== PROBLEM TO WORK ON ==
Turn the entries from the line containing "This screenshot has height=485, width=886." down to the line containing "click(506, 67)", both included, into a numbered list with blank lines omitted.

(Collected data)
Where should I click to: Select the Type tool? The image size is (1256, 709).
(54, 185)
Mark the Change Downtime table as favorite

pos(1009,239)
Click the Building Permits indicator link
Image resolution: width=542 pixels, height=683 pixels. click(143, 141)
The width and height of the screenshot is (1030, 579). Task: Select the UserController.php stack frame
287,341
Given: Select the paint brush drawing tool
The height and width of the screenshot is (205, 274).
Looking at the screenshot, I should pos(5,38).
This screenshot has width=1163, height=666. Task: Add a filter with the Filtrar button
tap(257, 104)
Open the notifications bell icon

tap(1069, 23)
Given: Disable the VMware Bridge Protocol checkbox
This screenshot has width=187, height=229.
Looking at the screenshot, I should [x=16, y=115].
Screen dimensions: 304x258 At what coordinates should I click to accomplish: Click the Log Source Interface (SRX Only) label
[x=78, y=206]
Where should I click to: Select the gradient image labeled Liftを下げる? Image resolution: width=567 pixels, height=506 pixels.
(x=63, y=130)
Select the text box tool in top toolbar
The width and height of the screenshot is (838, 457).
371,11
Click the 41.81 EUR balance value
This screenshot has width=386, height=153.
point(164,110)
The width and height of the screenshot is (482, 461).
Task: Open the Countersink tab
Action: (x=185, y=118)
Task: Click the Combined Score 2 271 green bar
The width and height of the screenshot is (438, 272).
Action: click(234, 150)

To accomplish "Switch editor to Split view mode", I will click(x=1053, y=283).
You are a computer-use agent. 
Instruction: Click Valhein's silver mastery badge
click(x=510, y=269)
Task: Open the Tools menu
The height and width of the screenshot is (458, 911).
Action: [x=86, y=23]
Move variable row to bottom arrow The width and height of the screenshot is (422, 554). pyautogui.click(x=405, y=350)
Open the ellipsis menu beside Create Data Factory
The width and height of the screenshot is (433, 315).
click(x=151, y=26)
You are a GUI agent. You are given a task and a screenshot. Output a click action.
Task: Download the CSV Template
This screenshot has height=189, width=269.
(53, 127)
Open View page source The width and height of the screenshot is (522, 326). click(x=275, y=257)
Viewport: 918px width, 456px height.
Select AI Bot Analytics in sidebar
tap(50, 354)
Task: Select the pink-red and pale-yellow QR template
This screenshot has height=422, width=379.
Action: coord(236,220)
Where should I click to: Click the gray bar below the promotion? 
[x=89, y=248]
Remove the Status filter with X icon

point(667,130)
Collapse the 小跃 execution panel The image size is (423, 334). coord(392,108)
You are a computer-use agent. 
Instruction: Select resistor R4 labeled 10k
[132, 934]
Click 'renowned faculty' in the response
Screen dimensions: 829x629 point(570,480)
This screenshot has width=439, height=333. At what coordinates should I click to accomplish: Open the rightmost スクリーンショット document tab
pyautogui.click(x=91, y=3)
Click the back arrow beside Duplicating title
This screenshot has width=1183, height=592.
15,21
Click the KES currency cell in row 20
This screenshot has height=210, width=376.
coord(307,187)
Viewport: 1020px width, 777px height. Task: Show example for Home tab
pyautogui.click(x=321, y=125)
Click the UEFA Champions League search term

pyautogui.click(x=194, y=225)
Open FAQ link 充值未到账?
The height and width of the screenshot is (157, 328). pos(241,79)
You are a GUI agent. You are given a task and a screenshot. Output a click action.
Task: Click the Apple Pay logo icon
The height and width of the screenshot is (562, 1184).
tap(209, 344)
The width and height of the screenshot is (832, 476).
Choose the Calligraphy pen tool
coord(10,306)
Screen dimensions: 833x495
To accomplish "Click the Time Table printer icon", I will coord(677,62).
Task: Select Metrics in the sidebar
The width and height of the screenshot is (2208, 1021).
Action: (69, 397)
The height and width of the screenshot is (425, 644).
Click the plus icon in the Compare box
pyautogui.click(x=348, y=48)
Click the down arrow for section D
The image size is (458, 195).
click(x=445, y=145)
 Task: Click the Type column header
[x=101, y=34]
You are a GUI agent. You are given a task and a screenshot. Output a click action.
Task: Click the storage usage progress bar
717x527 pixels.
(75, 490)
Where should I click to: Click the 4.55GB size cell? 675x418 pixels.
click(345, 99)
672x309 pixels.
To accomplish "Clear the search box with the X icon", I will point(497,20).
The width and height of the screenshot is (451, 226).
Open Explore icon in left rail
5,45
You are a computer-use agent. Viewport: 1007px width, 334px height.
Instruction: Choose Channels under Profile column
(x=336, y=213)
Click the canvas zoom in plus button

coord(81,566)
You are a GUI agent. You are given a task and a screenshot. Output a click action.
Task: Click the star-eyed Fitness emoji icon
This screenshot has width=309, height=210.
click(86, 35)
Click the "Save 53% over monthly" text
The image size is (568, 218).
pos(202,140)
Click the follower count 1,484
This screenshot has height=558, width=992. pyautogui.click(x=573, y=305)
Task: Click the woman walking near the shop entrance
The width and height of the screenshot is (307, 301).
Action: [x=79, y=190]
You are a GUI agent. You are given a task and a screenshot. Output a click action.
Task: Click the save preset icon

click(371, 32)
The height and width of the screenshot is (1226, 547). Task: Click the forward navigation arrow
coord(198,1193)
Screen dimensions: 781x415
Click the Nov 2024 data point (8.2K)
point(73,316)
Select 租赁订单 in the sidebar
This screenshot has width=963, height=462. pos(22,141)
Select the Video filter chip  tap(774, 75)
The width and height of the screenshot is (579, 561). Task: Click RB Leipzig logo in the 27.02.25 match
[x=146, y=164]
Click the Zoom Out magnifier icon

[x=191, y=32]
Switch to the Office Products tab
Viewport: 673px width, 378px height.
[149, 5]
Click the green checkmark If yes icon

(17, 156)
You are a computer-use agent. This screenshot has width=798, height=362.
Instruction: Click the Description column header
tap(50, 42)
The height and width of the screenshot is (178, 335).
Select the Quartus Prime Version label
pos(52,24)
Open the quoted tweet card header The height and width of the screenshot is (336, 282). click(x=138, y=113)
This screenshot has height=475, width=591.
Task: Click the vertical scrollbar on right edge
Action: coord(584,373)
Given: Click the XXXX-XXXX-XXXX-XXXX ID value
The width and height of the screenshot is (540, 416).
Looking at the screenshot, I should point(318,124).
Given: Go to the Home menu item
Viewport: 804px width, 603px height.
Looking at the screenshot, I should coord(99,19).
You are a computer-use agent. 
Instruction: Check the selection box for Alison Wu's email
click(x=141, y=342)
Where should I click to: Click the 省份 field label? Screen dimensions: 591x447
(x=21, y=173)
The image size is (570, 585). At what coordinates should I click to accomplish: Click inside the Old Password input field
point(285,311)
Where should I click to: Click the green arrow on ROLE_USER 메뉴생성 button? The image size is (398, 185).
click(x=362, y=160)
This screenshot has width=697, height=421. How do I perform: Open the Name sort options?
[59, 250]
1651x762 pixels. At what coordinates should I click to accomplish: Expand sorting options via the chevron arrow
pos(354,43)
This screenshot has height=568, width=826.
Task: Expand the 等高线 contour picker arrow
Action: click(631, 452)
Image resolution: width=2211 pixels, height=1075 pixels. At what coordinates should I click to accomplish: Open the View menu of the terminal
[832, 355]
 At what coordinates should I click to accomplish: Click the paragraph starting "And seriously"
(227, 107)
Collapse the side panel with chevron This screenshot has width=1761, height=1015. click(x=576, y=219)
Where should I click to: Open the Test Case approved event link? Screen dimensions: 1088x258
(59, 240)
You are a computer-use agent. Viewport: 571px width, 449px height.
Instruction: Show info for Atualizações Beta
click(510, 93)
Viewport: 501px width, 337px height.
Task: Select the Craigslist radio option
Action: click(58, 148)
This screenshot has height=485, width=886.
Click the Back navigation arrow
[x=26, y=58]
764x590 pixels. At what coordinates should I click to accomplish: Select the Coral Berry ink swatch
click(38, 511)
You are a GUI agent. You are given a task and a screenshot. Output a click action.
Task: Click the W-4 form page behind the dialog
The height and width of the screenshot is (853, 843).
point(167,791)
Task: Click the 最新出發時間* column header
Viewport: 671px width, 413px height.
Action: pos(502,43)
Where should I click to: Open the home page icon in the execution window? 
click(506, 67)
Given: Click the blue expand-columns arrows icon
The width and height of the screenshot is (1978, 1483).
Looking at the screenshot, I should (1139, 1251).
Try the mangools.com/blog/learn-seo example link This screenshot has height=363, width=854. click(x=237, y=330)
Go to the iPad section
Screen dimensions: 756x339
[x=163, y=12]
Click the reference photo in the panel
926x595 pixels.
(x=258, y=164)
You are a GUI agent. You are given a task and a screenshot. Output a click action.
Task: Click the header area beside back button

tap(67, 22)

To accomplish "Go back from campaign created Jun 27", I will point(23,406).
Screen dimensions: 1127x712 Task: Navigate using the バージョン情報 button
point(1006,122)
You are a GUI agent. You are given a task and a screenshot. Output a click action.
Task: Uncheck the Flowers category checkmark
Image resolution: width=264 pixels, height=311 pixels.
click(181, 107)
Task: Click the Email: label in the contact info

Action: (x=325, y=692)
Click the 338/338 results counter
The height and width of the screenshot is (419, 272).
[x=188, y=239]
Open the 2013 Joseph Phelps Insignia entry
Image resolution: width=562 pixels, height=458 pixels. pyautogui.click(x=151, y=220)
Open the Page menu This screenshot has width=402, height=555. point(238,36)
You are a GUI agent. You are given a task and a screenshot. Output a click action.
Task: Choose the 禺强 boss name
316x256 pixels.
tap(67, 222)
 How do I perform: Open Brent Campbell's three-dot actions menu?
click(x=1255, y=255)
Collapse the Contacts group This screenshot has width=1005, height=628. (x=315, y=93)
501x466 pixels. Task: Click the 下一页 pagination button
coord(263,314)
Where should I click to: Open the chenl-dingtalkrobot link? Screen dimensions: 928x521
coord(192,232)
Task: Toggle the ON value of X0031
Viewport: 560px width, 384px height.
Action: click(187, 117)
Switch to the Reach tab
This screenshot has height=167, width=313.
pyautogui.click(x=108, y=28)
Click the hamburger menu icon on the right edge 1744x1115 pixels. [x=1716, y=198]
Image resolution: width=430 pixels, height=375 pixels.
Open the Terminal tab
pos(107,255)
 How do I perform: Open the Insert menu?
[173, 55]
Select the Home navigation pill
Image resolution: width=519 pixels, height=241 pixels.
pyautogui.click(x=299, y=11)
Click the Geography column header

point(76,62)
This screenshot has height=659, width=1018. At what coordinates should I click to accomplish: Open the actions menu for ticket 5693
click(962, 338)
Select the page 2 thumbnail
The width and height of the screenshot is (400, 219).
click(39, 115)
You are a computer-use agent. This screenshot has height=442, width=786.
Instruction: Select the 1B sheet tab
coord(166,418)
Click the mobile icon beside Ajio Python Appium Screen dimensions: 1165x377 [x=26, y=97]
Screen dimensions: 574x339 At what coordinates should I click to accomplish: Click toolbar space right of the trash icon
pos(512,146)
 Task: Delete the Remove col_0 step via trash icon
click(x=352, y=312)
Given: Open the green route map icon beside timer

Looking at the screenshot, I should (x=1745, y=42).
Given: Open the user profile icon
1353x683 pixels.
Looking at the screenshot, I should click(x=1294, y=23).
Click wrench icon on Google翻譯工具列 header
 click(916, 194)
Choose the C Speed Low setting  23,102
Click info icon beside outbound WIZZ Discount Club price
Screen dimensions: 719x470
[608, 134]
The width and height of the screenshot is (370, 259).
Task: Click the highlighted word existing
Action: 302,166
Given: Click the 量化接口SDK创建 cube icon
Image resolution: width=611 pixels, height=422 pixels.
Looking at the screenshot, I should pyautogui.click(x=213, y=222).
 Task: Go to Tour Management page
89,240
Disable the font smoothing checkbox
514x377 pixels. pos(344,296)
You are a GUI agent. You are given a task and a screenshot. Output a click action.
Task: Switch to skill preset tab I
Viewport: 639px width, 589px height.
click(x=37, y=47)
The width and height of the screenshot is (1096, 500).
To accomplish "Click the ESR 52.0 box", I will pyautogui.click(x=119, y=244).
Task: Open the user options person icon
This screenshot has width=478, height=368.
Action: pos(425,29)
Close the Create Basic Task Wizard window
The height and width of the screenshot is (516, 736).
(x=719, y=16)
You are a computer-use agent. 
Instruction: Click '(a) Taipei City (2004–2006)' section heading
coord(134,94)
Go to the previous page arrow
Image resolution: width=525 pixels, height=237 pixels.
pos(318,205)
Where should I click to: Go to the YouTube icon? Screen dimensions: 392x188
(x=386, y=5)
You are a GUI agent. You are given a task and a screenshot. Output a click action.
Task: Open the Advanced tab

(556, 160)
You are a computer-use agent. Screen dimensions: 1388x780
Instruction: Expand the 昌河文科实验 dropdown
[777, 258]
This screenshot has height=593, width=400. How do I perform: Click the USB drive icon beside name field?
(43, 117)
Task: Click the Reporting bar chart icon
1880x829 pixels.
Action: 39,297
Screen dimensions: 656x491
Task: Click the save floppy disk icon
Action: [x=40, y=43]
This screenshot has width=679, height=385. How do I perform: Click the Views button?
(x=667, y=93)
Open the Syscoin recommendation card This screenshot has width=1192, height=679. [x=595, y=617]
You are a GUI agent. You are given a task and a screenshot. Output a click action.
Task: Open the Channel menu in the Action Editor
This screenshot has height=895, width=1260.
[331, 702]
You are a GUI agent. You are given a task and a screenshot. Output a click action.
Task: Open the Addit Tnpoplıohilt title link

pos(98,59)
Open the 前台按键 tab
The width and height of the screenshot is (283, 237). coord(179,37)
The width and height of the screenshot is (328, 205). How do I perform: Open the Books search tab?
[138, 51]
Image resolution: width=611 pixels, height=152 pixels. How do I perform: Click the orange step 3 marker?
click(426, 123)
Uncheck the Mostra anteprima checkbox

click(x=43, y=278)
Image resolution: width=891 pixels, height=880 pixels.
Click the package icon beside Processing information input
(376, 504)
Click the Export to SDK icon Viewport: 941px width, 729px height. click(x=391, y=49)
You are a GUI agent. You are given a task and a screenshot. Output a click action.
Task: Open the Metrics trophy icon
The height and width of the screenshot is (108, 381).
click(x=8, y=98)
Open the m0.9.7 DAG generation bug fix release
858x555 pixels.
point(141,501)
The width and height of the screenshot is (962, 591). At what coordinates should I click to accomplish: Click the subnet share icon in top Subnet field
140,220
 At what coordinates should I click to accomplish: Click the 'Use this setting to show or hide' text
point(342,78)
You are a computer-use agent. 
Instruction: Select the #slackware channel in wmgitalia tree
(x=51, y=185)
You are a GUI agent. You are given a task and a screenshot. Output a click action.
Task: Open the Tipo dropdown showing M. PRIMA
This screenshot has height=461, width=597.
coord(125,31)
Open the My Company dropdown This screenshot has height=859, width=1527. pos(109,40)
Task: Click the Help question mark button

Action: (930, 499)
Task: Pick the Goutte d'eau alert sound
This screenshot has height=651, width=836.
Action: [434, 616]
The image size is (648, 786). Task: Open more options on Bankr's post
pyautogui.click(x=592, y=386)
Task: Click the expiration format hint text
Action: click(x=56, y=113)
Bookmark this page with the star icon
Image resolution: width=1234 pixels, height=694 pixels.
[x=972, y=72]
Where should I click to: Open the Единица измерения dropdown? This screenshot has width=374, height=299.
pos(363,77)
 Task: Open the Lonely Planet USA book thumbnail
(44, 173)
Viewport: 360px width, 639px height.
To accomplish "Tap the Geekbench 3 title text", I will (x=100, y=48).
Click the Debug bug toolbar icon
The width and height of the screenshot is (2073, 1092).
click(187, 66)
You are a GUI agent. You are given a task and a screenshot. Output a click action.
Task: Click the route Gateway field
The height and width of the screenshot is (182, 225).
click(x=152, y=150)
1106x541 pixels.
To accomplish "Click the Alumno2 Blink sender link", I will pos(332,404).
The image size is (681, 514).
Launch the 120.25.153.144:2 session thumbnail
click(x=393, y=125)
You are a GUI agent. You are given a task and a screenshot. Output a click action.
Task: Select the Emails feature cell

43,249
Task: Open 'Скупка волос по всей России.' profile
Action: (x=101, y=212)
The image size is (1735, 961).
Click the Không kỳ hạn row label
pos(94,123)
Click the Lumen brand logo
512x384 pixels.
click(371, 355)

== FULL SOLUTION ==
1. This screenshot has height=485, width=886.
2. Click the Back navigation arrow
3. [x=26, y=58]
4. 764x590 pixels. At what coordinates should I click to accomplish: Select the Coral Berry ink swatch
5. click(38, 511)
6. You are a GUI agent. You are given a task and a screenshot. Output a click action.
7. Task: Click the W-4 form page behind the dialog
8. The height and width of the screenshot is (853, 843).
9. point(167,791)
10. Task: Click the 最新出發時間* column header
11. Viewport: 671px width, 413px height.
12. Action: pos(502,43)
13. Where should I click to: Open the home page icon in the execution window? 
14. click(506, 67)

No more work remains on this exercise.